### Exercise
In the data below, restate exactly the lines from the one with "Given: View 508 likes on vicymelanie's reply" to the final line, both included, but not the pictures.

Source data
★ ★ ★ ★

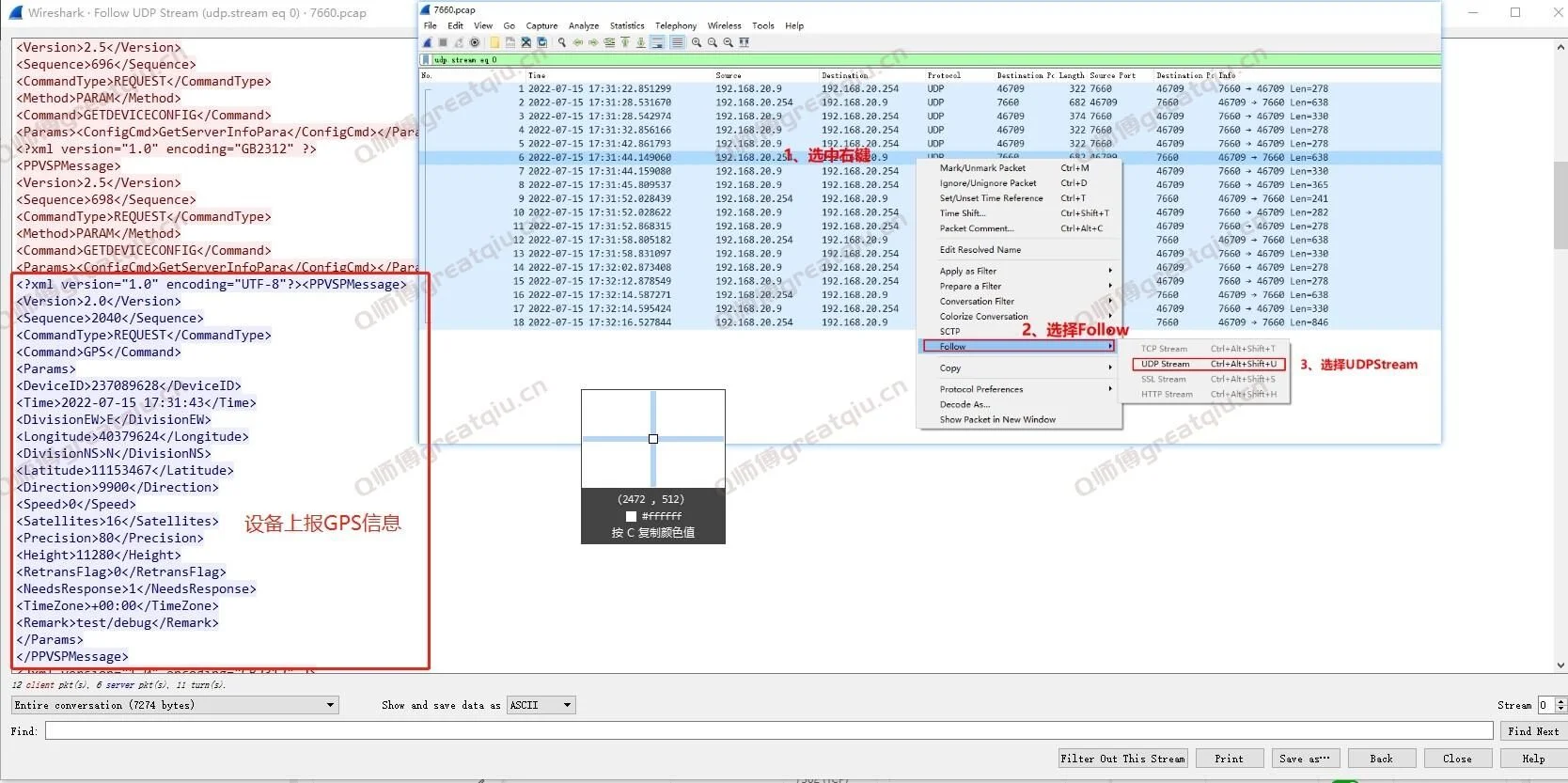Click the shark fin start capture icon
Screen dimensions: 1568x783
tap(427, 42)
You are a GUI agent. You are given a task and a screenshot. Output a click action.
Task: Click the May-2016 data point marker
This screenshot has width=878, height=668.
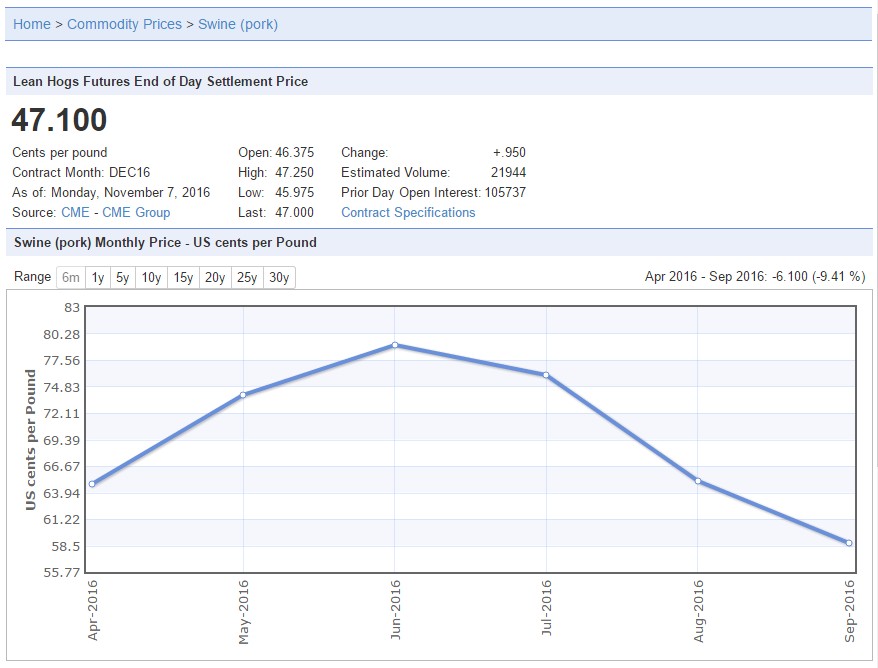[243, 395]
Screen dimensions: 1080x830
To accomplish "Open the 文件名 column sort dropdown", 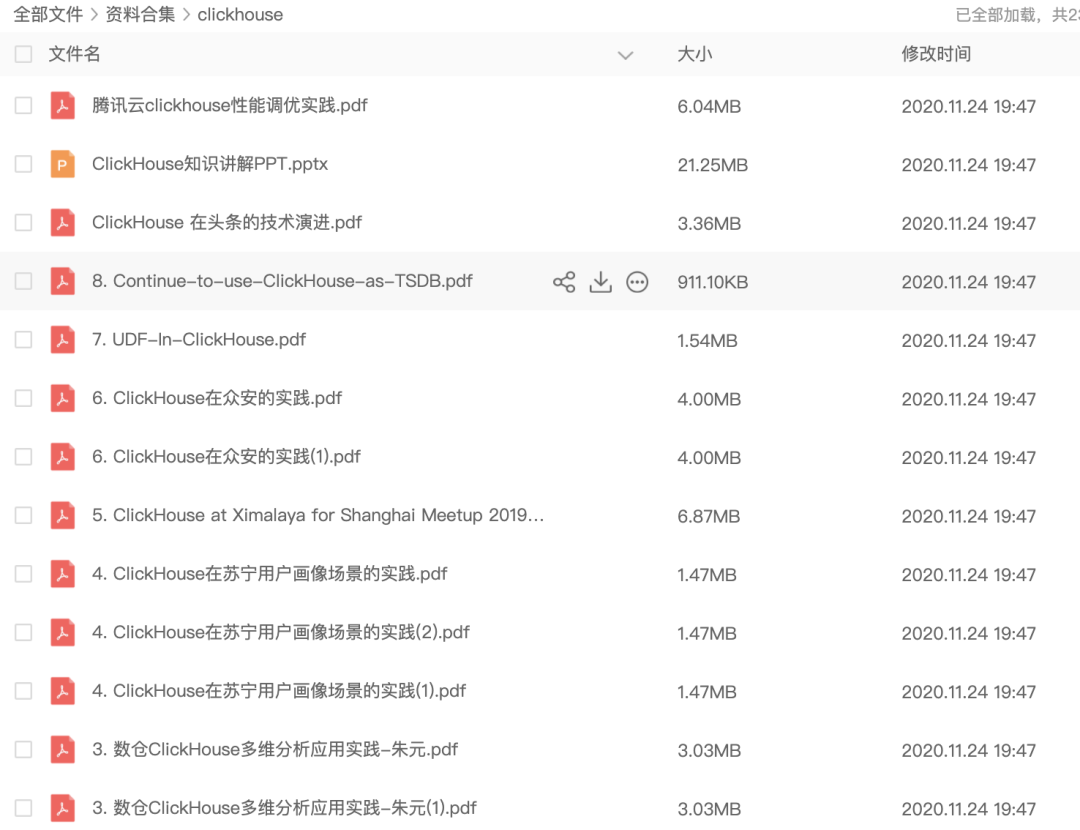I will tap(626, 56).
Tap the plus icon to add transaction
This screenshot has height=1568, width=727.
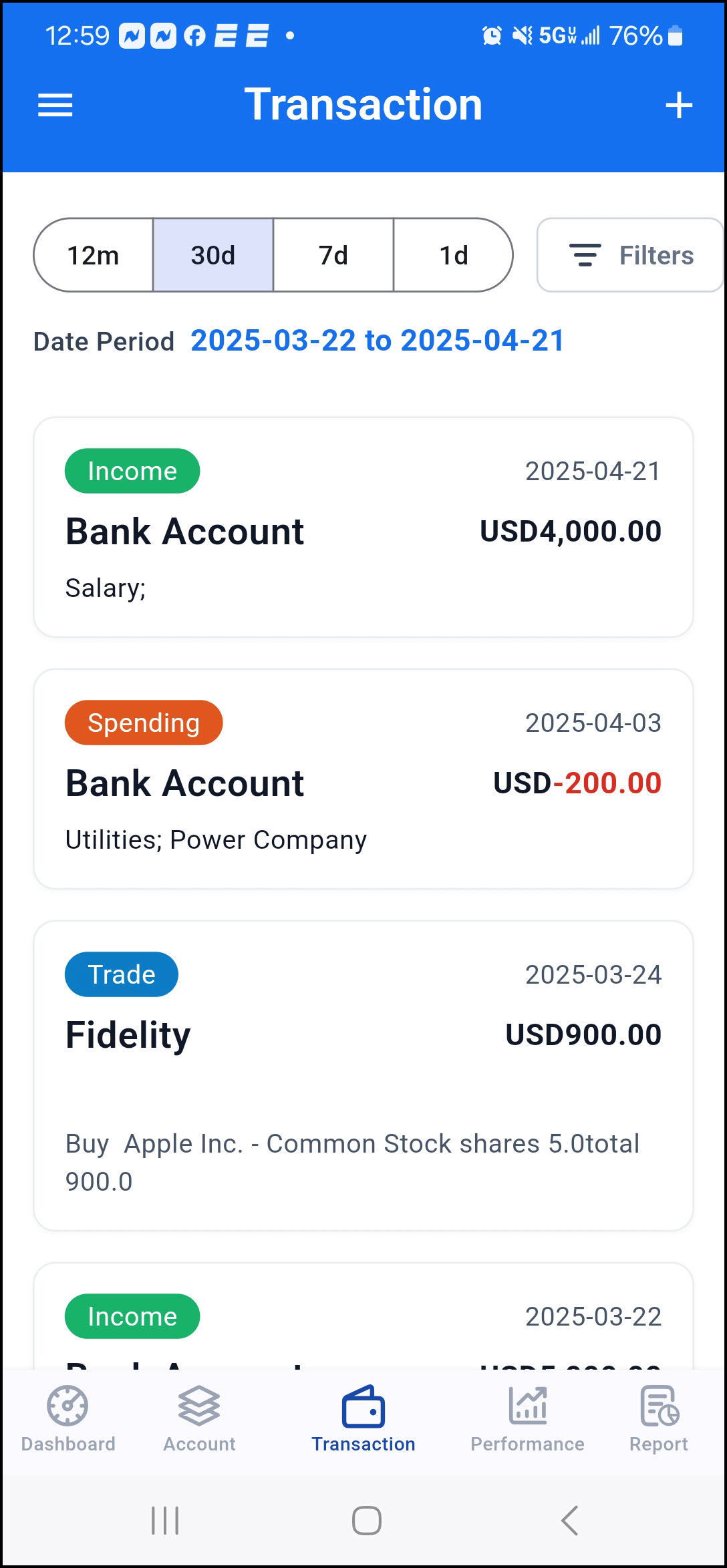tap(679, 106)

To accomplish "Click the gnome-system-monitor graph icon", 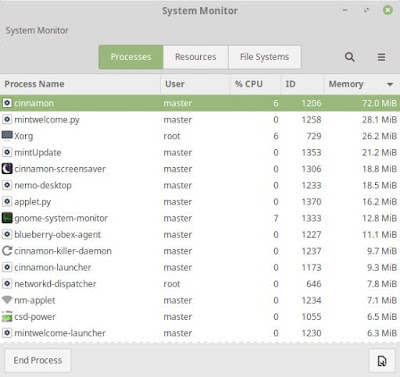I will [x=7, y=218].
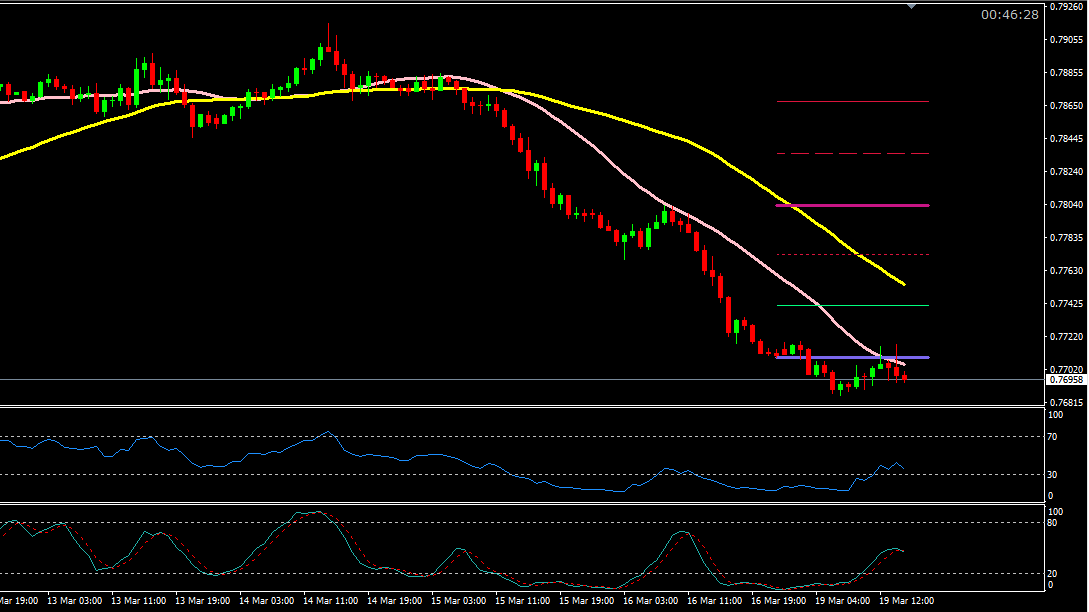Select the topmost solid gray level line
1089x612 pixels.
[x=852, y=102]
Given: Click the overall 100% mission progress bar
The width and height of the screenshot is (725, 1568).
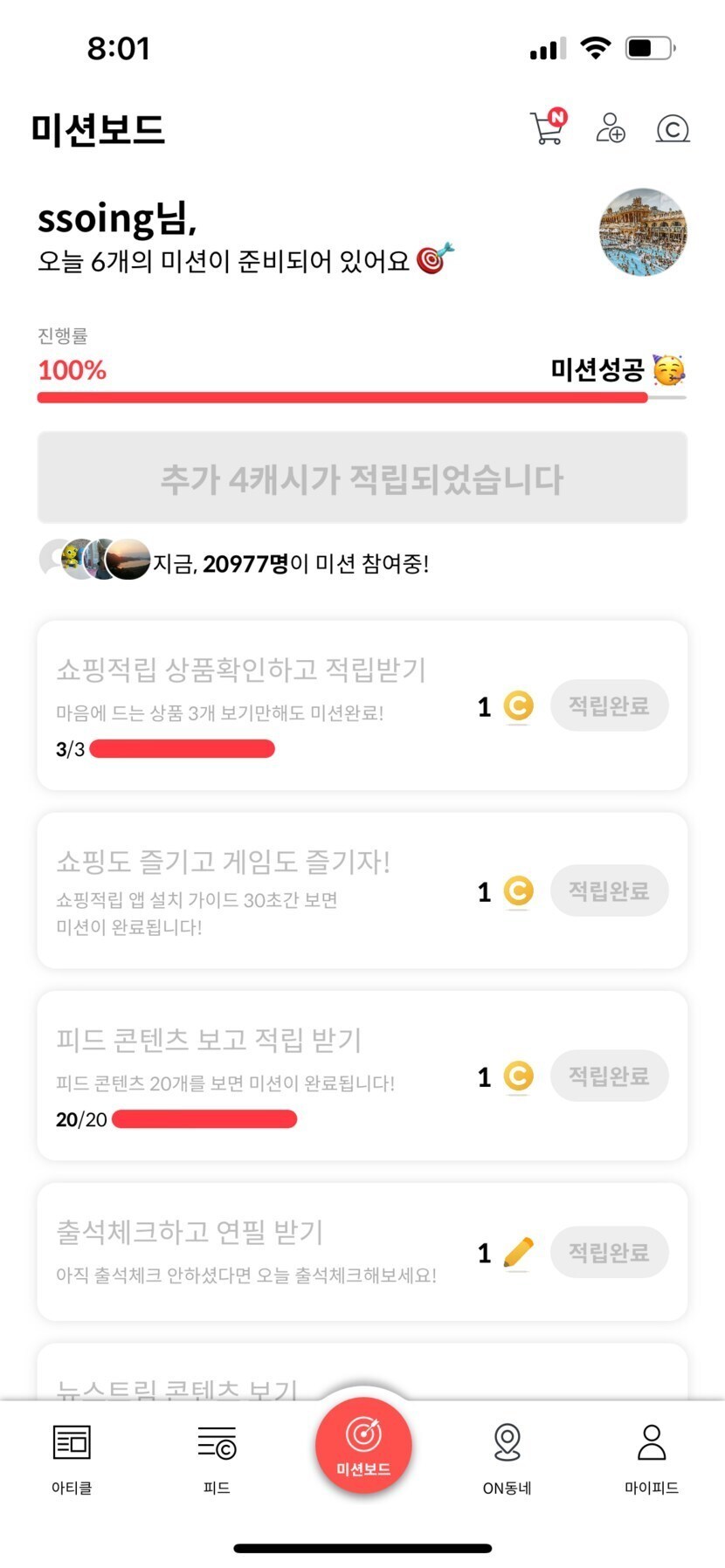Looking at the screenshot, I should tap(362, 397).
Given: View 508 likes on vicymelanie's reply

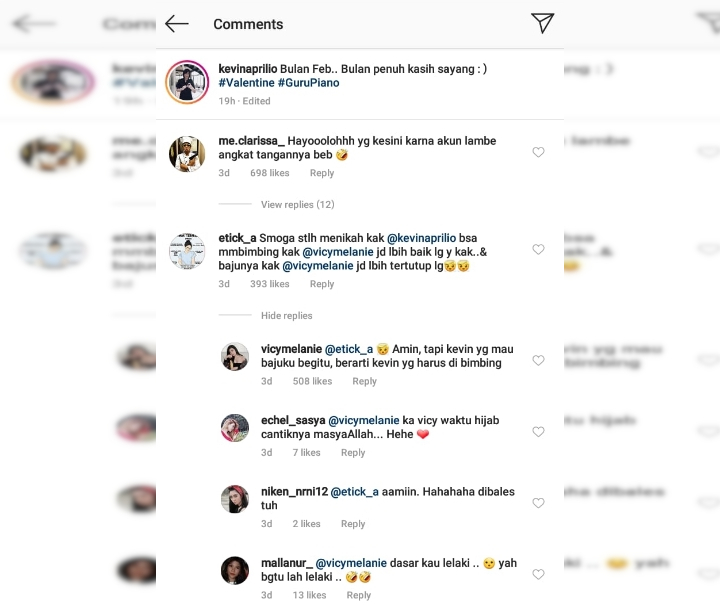Looking at the screenshot, I should point(312,381).
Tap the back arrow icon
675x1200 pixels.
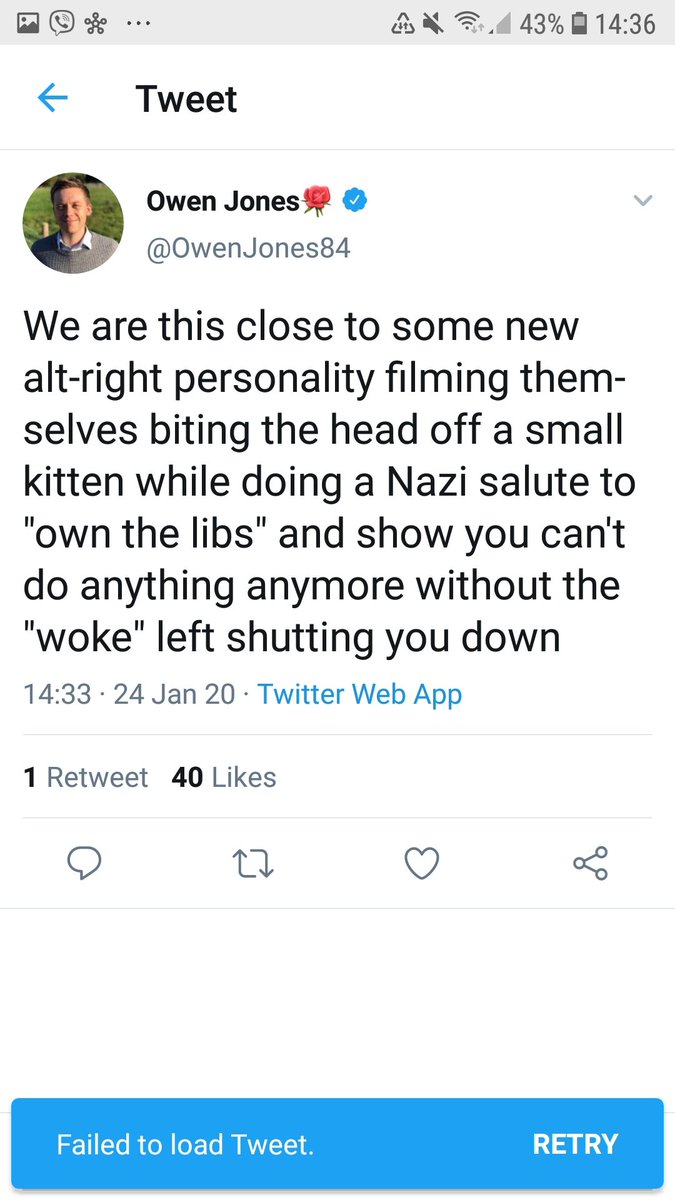[52, 98]
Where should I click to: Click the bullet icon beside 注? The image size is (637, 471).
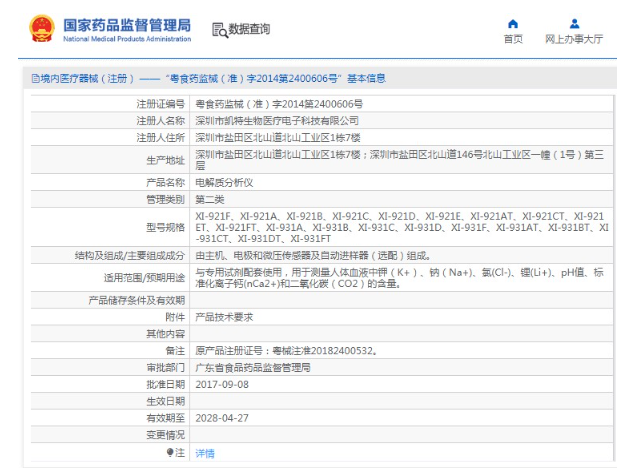point(170,452)
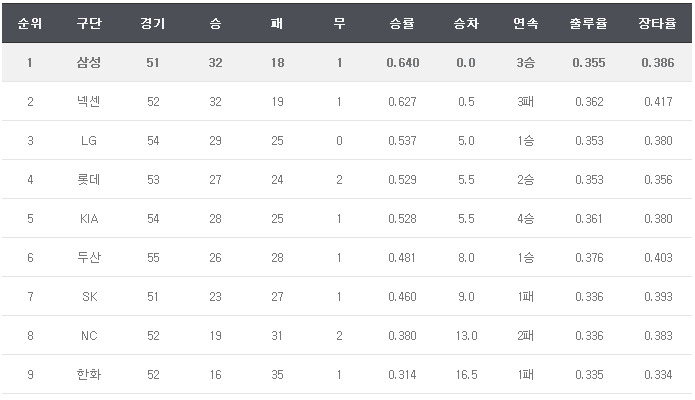Open the SK team name
The image size is (695, 400).
[x=89, y=297]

★ ★ ★ ★

### Solution to this task
Given: View 508 likes on vicymelanie's reply

Looking at the screenshot, I should point(312,381).
Tap the back arrow icon
675x1200 pixels.
[52, 98]
Where should I click to: Click the bullet icon beside 注? The image size is (637, 471).
point(170,452)
Open the SK team name
The image size is (695, 400).
[x=89, y=297]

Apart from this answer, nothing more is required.